I haven't done much in the last week other than mow, but it is really thickening up a lot. Went over it this morning with the reel mower, then went the other direction with the rotary mower at a higher height to bag up the clippings. I went ahead and edged this morning as well. I have learned that I am real bad at mowing straight lines. 
Apparently I need to adjust my sprinkler head in the back left of the property as it doesn't appear to be getting enough coverage back there. Should be an easy fix.
I also noticed that I have cut down significantly on watering so far this year, I think I read that the PGR has that affect, feel free to correct me on that if I am incorrect.

Some random pics of the lawn to show how it's going so far. Haven't gotten bored with it yet and am loving all of the time I am spending outside. Have a great day!














The back has filled in nicely. I still have some spots back there but it is drastically better.


----------



## MNLawnGuy1980 (May 10, 2019)

Information provided –
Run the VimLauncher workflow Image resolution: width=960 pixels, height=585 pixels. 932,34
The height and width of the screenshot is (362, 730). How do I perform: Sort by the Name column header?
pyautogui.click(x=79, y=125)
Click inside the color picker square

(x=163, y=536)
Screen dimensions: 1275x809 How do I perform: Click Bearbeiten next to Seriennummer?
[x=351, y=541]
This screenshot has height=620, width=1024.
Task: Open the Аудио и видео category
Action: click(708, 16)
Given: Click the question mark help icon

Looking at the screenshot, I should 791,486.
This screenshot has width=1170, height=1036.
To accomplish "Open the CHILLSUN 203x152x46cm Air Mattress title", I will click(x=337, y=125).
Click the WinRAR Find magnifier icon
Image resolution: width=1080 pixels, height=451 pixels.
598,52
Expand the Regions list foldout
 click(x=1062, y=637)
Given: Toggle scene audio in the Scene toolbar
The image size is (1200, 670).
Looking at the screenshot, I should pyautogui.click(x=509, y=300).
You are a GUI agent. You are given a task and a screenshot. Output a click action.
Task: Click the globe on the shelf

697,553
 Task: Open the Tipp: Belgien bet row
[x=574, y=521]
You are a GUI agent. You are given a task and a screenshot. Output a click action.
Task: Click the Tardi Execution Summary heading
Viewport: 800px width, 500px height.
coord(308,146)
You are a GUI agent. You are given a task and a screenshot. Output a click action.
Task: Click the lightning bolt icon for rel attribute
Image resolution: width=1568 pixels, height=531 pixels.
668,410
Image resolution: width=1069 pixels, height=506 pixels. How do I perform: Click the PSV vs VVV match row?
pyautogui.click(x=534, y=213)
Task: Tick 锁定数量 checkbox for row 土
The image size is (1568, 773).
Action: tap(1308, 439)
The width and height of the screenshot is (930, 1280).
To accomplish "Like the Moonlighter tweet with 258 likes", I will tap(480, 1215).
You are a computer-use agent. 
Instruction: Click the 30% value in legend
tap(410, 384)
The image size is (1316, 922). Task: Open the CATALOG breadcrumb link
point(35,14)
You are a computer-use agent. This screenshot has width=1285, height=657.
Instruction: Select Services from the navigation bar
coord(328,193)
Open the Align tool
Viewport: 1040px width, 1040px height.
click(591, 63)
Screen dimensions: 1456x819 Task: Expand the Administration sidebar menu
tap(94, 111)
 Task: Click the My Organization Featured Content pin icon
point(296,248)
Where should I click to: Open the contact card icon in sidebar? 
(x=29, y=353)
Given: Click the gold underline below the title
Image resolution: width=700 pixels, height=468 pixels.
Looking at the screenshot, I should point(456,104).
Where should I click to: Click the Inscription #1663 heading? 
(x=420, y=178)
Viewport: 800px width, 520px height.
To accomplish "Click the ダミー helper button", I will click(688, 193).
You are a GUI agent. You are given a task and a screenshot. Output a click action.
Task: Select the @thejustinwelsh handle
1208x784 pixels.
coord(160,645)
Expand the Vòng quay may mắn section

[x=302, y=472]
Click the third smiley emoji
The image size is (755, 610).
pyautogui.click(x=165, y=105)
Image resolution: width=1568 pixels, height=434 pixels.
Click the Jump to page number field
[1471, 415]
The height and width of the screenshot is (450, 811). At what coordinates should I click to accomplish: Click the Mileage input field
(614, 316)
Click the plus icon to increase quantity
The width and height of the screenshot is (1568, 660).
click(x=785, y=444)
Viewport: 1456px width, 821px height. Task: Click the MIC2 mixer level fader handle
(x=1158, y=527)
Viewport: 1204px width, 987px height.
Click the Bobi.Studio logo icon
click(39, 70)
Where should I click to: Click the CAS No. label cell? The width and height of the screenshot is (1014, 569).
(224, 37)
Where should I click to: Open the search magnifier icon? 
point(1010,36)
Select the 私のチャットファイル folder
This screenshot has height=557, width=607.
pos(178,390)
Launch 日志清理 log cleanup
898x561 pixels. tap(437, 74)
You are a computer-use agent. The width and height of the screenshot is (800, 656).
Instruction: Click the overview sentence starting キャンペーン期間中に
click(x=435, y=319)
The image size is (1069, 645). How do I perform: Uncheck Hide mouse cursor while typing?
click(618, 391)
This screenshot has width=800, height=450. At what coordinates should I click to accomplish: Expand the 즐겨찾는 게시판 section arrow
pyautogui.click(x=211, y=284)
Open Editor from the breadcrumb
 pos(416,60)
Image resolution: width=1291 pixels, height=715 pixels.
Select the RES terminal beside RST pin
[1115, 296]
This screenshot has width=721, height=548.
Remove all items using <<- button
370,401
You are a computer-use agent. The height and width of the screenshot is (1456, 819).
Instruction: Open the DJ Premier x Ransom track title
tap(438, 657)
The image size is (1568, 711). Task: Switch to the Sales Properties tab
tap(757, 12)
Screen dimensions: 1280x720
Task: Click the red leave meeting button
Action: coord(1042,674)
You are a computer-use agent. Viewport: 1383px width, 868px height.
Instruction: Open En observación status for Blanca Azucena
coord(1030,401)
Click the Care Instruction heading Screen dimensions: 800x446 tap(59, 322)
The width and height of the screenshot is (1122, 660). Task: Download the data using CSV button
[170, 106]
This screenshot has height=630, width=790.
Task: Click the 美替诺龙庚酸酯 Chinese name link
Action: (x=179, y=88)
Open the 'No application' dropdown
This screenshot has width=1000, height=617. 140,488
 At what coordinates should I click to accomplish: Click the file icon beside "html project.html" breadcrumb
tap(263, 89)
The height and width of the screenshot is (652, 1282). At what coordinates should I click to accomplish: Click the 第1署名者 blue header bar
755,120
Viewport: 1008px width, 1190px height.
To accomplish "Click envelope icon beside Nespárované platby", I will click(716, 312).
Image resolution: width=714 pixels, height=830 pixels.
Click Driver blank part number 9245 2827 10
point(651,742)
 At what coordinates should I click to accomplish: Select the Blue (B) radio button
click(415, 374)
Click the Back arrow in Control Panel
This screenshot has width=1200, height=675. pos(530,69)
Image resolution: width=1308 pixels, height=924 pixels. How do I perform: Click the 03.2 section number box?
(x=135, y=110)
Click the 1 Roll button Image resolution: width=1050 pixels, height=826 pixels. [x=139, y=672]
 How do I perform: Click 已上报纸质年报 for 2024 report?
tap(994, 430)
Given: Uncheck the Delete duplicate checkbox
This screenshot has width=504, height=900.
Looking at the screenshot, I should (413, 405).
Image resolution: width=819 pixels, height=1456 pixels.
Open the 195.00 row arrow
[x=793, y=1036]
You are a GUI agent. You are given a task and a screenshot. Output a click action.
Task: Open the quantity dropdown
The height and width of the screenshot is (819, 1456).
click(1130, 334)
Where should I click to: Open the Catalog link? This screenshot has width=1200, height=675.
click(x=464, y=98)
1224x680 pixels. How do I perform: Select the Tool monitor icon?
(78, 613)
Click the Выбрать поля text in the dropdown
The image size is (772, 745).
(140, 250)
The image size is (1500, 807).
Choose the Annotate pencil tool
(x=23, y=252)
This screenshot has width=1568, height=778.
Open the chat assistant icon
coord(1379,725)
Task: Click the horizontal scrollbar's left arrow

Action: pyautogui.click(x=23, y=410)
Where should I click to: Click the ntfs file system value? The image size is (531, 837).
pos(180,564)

Using the information –
1 – Copy the lawn update word for word, from "Apparently I need" up to and including "I am incorrect.".
2 – Pick up the lawn-care forum thread where it stops and write the text that follows.

Results for the exercise –
1 –
Apparently I need to adjust my sprinkler head in the back left of the property as it doesn't appear to be getting enough coverage back there. Should be an easy fix.
I also noticed that I have cut down significantly on watering so far this year, I think I read that the PGR has that affect, feel free to correct me on that if I am incorrect.

2 –
Good Morning,

Got a mow in yesterday before to the rain started. I have come to the realization that it is very tough not to go out every day and spray or apply something. I am trying to be patient and just leave it alone and mow it when needed. 
The grass is real thick and I am still getting the wash board look so I am going over the lawn with the mower in two directions.

I was thinking yesterday about the holiday week coming up and am thinking about doing a stencil on the grass and painting a flag on the front and back lawn.

Overall, I think that it looks good and I am pretty darn proud of how it has come together this year. Point of reference is that all of my neighbors still have their yards done by the guy that did mine last year. They look nice, but mine has a different look to it with the deep color to it.







You can see the area here in the bottom right of this pic where I over seeded with PRG after the tough winter. 




We added a new dog to our family for the rest of the summer. I am thinking that he likes his new back yard.


Penny pointing/chasing birds in the back yard. Her favorite thing to do.


----------



## MNLawnGuy1980 (May 10, 2019)

07/03:
Haven't had a chance to back lap my new to me McLane/Craftsman 20", so the girls and I decided to paint the lawn before I start using the new mower. The plan was to do a flag in the front and back, but after looking at flag dimensions, decided to just go with random stars in the front, and a uniform, 50 star pattern in the back. Girls had fun doing it.
Have a great day!


----------



## iowa jim (Jan 22, 2018)

I give your girls a 5 STAR rating. nice job


----------



## MNLawnGuy1980 (May 10, 2019)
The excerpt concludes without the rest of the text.